Begin with the line where "This screenshot has width=740, height=387." appears. Set down that line and the rest of the records below it exactly as given.

[Stored data entries]

=== Section Start ===

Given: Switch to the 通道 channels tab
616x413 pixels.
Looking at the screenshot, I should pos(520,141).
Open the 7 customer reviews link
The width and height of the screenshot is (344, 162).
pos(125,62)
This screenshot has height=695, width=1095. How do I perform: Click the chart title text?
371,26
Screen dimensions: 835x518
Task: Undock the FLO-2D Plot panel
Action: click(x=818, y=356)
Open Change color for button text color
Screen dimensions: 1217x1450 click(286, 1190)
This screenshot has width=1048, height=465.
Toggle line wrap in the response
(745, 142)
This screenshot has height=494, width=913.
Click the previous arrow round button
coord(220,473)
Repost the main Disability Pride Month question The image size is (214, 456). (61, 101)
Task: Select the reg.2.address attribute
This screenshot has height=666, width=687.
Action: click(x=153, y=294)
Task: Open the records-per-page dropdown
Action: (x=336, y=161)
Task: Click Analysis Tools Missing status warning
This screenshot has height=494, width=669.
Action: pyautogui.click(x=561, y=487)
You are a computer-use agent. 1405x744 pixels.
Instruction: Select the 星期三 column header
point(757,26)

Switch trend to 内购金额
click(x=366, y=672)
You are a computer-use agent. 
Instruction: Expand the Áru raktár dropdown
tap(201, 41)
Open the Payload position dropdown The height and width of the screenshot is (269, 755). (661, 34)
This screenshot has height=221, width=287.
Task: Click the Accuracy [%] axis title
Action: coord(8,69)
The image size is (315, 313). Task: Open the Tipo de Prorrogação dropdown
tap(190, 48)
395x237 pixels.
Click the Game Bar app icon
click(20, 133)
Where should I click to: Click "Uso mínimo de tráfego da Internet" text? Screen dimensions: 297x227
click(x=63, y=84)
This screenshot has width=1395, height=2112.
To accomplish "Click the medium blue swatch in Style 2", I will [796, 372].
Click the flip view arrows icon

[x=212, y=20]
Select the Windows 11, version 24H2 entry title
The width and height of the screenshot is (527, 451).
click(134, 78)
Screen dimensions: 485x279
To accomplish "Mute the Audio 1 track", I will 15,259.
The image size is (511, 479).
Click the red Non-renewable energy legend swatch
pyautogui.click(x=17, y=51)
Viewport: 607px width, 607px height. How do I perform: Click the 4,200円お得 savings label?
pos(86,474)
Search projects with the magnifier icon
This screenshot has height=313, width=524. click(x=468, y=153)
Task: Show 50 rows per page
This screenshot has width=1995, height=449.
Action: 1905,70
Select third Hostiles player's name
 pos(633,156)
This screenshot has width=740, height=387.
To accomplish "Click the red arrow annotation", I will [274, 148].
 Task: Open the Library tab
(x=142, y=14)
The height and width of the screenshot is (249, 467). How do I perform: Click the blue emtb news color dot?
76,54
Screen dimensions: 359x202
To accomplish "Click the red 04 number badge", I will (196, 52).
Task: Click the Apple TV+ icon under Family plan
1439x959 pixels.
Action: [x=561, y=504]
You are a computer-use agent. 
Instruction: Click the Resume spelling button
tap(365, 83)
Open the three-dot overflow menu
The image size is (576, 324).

=== Section End ===

## ANSWER FOR THE TASK
This screenshot has width=740, height=387.
To accomplish "Click the red arrow annotation", I will [274, 148].
 Task: Open the Library tab
(x=142, y=14)
The height and width of the screenshot is (249, 467). How do I perform: Click the blue emtb news color dot?
76,54
Screen dimensions: 359x202
To accomplish "Click the red 04 number badge", I will (196, 52).
Task: Click the Apple TV+ icon under Family plan
1439x959 pixels.
Action: [x=561, y=504]
You are a computer-use agent. 
Instruction: Click the Resume spelling button
tap(365, 83)
Open the three-dot overflow menu
The image size is (576, 324).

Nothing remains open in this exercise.